- **Data entries**:
>>>>>

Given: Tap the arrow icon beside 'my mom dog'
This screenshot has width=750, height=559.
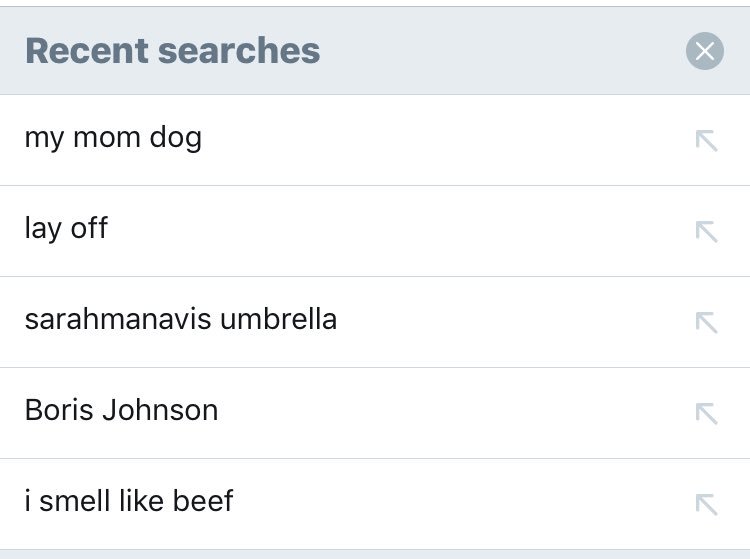Looking at the screenshot, I should point(706,141).
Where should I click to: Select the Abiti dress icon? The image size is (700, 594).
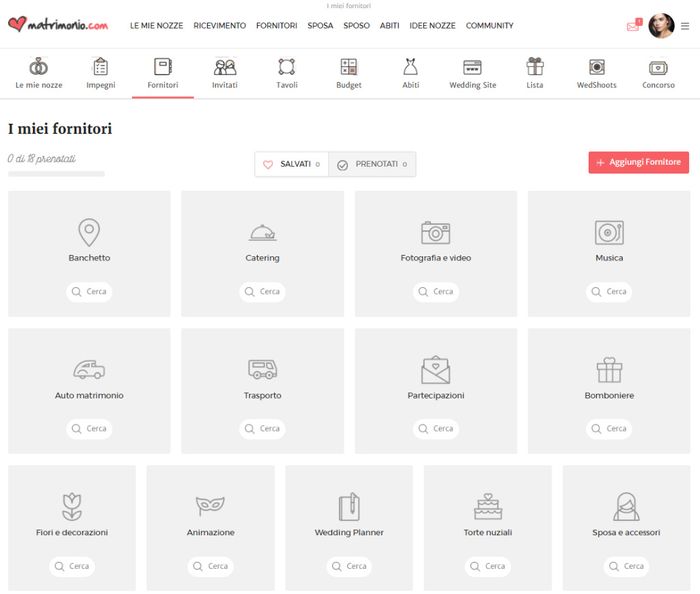410,67
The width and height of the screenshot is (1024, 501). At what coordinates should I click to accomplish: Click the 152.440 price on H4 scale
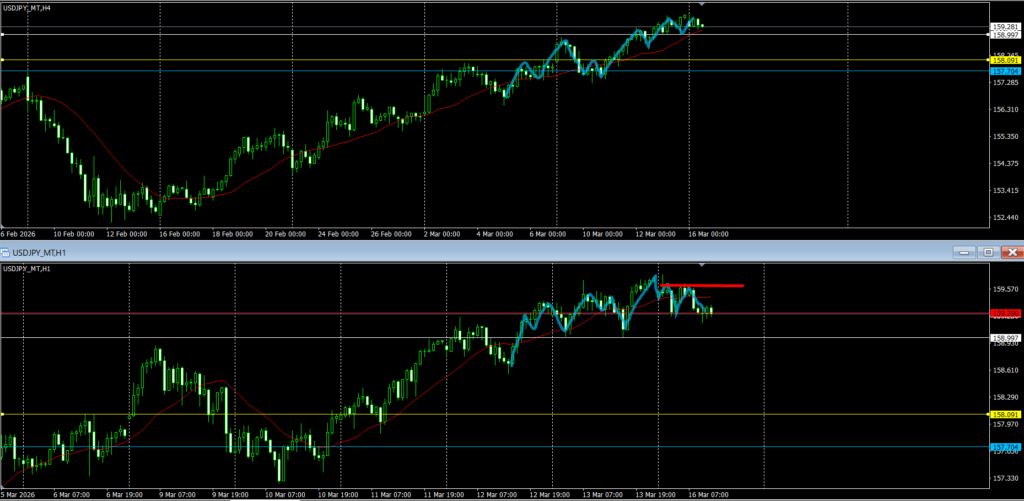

<<<<<

- **To do**: Collect each line in the data above that contains the string "height", and copy those lines unchanged.

- **Output of the task**:
This screenshot has width=750, height=559.
The width and height of the screenshot is (1024, 501). At what coordinates should I click to accomplish: Click the 152.440 price on H4 scale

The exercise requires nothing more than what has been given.